**Instructions for the task**
Exactly the lines from the one holding "Agree [button] (1666, 1773)" through the final line of the data are wanted, copied as written.

**Available data**
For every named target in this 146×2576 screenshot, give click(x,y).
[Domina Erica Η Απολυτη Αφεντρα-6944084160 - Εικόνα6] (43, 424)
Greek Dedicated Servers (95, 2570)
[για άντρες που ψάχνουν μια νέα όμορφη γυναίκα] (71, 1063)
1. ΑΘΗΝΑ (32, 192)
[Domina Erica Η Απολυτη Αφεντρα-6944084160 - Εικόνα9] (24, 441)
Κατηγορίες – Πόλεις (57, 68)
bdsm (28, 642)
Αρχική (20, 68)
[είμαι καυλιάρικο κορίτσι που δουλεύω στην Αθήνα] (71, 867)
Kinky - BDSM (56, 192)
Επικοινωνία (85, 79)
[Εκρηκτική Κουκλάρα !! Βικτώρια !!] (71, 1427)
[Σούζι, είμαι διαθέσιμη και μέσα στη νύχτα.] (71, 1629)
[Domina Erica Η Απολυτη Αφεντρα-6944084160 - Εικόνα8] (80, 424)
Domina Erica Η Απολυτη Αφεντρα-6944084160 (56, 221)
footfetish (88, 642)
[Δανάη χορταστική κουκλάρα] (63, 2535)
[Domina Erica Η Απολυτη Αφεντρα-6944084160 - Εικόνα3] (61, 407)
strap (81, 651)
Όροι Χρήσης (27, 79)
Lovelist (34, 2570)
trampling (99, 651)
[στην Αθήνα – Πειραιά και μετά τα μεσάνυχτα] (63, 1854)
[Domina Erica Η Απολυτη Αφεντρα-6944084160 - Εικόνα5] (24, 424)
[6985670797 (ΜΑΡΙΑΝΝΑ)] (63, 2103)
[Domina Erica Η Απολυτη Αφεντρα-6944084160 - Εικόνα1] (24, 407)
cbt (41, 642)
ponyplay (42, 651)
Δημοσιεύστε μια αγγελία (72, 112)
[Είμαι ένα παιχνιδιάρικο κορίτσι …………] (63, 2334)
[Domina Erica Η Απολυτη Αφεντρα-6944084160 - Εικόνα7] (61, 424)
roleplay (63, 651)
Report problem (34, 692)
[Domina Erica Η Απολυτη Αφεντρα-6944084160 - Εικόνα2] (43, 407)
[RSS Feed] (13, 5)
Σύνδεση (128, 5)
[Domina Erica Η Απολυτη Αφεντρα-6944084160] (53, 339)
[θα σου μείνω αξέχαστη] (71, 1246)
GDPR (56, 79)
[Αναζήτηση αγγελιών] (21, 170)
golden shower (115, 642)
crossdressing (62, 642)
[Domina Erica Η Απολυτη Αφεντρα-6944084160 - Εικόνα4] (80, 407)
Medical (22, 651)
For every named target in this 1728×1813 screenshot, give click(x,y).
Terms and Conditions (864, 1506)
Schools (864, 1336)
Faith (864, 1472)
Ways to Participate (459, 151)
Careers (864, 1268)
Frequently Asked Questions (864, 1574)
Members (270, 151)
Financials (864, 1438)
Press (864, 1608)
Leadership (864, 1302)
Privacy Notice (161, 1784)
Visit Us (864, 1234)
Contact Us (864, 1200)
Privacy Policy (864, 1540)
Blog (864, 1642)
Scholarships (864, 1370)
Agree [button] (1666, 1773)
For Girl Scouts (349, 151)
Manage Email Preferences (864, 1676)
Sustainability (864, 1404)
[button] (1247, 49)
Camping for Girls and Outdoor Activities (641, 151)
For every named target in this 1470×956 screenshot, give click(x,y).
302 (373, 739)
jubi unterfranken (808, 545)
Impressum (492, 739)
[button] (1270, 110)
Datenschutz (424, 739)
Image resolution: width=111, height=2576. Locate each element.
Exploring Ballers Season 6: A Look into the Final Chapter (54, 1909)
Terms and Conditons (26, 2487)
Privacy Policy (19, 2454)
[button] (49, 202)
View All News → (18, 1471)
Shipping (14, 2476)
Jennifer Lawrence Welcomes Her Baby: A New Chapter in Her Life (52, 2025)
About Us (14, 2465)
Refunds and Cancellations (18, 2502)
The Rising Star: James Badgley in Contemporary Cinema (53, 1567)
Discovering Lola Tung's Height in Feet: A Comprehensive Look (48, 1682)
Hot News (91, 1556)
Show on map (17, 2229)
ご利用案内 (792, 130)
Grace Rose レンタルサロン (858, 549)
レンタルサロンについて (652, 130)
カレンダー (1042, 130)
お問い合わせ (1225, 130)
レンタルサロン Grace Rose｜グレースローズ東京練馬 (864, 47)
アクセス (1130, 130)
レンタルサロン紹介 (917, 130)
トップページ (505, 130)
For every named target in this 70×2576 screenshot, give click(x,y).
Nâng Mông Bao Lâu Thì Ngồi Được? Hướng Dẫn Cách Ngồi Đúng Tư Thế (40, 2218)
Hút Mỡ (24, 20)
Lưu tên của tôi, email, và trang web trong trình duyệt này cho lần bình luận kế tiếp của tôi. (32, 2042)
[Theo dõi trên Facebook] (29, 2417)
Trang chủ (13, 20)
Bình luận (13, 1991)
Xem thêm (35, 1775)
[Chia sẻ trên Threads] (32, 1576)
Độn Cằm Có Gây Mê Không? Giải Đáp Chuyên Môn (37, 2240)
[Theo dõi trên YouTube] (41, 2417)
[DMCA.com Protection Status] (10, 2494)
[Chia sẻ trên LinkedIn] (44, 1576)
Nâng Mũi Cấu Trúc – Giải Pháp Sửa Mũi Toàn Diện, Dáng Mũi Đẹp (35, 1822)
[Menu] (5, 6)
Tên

**Response area**
Agree [button] (1666, 1773)
For Girl Scouts (349, 151)
Manage Email Preferences (864, 1676)
Sustainability (864, 1404)
[button] (1247, 49)
Camping for Girls and Outdoor Activities (641, 151)
For every named target in this 1470×956 screenshot, give click(x,y).
302 (373, 739)
jubi unterfranken (808, 545)
Impressum (492, 739)
[button] (1270, 110)
Datenschutz (424, 739)
Image resolution: width=111, height=2576. Locate each element.
Exploring Ballers Season 6: A Look into the Final Chapter (54, 1909)
Terms and Conditons (26, 2487)
Privacy Policy (19, 2454)
[button] (49, 202)
View All News → (18, 1471)
Shipping (14, 2476)
Jennifer Lawrence Welcomes Her Baby: A New Chapter in Her Life (52, 2025)
About Us (14, 2465)
Refunds and Cancellations (18, 2502)
The Rising Star: James Badgley in Contemporary Cinema (53, 1567)
Discovering Lola Tung's Height in Feet: A Comprehensive Look (48, 1682)
Hot News (91, 1556)
Show on map (17, 2229)
ご利用案内 (792, 130)
Grace Rose レンタルサロン (858, 549)
レンタルサロンについて (652, 130)
カレンダー (1042, 130)
お問い合わせ (1225, 130)
レンタルサロン Grace Rose｜グレースローズ東京練馬 (864, 47)
アクセス (1130, 130)
レンタルサロン紹介 (917, 130)
トップページ (505, 130)
For every named target in this 70×2576 screenshot, give click(x,y).
Nâng Mông Bao Lâu Thì Ngồi Được? Hướng Dẫn Cách Ngồi Đúng Tư Thế (40, 2218)
Hút Mỡ (24, 20)
Lưu tên của tôi, email, và trang web trong trình duyệt này cho lần bình luận kế tiếp của tôi. (32, 2042)
[Theo dõi trên Facebook] (29, 2417)
Trang chủ (13, 20)
Bình luận (13, 1991)
Xem thêm (35, 1775)
[Chia sẻ trên Threads] (32, 1576)
Độn Cằm Có Gây Mê Không? Giải Đáp Chuyên Môn (37, 2240)
[Theo dõi trên YouTube] (41, 2417)
[DMCA.com Protection Status] (10, 2494)
[Chia sẻ trên LinkedIn] (44, 1576)
Nâng Mũi Cấu Trúc – Giải Pháp Sửa Mũi Toàn Diện, Dáng Mũi Đẹp (35, 1822)
[Menu] (5, 6)
Tên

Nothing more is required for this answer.